I pulled out my laptop. Searched medical records. Hospital names. Nothing. That P*F was anonymous and unofficial. But it felt too heavy to be random.

So I called an old friend from my charity board days—a doctor in neurology. I didn’t mention Isabella. Just gave the details. The doctor said records like those were private, classified. I might need a subpoena. Unless… a family member requested them.

I swallowed hard.

Was I creating a path to revisit everything?

I ended up at the marital home later that day—the first time since Isabella left. The house was dim, disrupted. Her toothbrush was strewn across the counter. A single white mug with my lipstick still drying around the rim.

Standing there, I realized how deeply her presence defined the space. Without her, the walls felt bare.

I lingered in the bedroom—our bedroom. Sunlight painted patterns across the quilted headboard. I touched the pillow she once slept on. I imagined the bed creaking under us during soft mornings and nights we spent tangled in dreams.

I left eventually, but I didn’t lock the door.

Back here, that evening, Kiara had invited me to a fundraiser. She was radiant, poised—but I couldn’t be. The ring burned in my pocket all night. My phone buzzed again: another unknown call. But I ignored it.

Sleep wasn’t possible. I lay in bed, watching the clock. The darkness of the apartment seemed to press against the window. The city lights taunted with their distance.

At 3 AM, I slipped out, drove to the cliffside overlook—our place. The wind tugged at my coat. Moist air carried salt from the distant harbor. Waves crashed against rocks. Below, a boat glowed yellow.

I closed my eyes and imagined Isabella’s face. I imagined her telling me about her past. About fire. About loss.

I imagined everything I never knew.

Morning found me back at the house. The door I’d left unlocked still creaked. I stepped inside, pushed open the drawer where I had slipped the ring.

And there it was.

The filed divorce papers. They were gone.

My pulse jolted. Who had taken them? Kiara? Isabella?

A rush of panic.

I grabbed my coat and left, heading to the café near our old place—where Isabella and I used to share coffees in the mornings, waiting for traffic lights.

She wasn’t there—not yet. But I stayed.

I ordered two espresso shots, no sugar.

And waited.

Two hours passed.

I debated going in, the weight of undone conversations pressing on me.

But then I saw her.

Isabella.

She moved slowly, mascara smudged in one corner. Her hair was tied back carelessly. She looked… other. Different. Not my Isabella—but hers.

My chest tightened.

She passed the table. Should I speak? Should I call her name?

I stayed silent.

She approached the counter to order. I held my breath.

She paused.

She turned slowly and our  eyes met.

Her eyes.

She looked at me with cautious shock—and something deeper. Recognition? Fear? Confusion?

Neither of us moved.

Then she got her coffee and turned away too quickly.

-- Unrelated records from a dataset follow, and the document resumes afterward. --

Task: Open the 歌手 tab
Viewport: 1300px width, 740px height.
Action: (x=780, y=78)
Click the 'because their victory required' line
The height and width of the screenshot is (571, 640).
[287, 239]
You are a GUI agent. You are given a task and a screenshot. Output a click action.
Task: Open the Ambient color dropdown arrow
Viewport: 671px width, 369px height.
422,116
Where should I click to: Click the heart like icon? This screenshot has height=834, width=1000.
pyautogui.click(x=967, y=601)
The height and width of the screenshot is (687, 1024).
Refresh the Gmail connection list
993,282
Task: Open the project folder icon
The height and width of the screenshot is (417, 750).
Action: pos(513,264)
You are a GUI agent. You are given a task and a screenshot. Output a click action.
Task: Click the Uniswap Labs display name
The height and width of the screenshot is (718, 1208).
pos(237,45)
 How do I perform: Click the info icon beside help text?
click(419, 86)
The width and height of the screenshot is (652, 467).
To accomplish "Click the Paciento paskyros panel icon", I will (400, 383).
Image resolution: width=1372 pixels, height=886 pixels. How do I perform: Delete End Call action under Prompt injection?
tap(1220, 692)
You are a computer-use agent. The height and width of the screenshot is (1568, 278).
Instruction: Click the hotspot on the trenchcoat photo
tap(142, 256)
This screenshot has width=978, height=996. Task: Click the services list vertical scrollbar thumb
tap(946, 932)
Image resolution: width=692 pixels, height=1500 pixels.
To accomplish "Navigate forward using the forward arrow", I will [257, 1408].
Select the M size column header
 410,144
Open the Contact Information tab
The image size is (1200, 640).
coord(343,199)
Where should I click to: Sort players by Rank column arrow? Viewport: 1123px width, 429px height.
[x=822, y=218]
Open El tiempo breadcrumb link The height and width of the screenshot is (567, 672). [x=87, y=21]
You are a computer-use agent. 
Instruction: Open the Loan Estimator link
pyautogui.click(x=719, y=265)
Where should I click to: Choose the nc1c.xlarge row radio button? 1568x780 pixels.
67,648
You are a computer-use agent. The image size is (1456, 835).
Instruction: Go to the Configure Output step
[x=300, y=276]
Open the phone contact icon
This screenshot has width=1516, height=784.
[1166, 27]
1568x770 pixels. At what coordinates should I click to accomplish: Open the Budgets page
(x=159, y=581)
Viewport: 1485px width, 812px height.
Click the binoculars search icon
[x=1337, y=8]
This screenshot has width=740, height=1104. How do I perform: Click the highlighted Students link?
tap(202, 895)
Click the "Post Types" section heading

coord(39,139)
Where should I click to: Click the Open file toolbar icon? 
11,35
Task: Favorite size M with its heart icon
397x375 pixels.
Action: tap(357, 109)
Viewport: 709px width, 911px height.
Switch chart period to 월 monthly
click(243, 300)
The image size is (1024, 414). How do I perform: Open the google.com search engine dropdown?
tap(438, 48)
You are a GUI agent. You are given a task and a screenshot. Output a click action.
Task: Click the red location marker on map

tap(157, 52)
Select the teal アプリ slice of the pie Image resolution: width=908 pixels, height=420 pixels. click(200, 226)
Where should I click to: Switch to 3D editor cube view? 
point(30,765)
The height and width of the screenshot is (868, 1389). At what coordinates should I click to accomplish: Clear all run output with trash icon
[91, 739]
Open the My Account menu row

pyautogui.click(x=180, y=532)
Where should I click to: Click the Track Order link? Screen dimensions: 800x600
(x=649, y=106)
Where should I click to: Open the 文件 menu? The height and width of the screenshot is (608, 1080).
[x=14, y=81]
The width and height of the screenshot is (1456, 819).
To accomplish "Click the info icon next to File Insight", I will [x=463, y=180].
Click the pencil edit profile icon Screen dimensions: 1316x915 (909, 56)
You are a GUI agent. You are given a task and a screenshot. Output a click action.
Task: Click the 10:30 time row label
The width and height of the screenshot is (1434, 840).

I wanted to run after her. Stop her. Ask a thousand questions.

I didn’t.

When I returned home, the ring was back on the desk—placed so neatly it looked deliberate. No note.

My phone buzzed again.

Unknown number.

Reluctantly, I pressed answer.

“Do you remember?” the voice said—same modulated tone.

My heart pounded.

“How could I forget?” I whispered into the void of the silent apartment.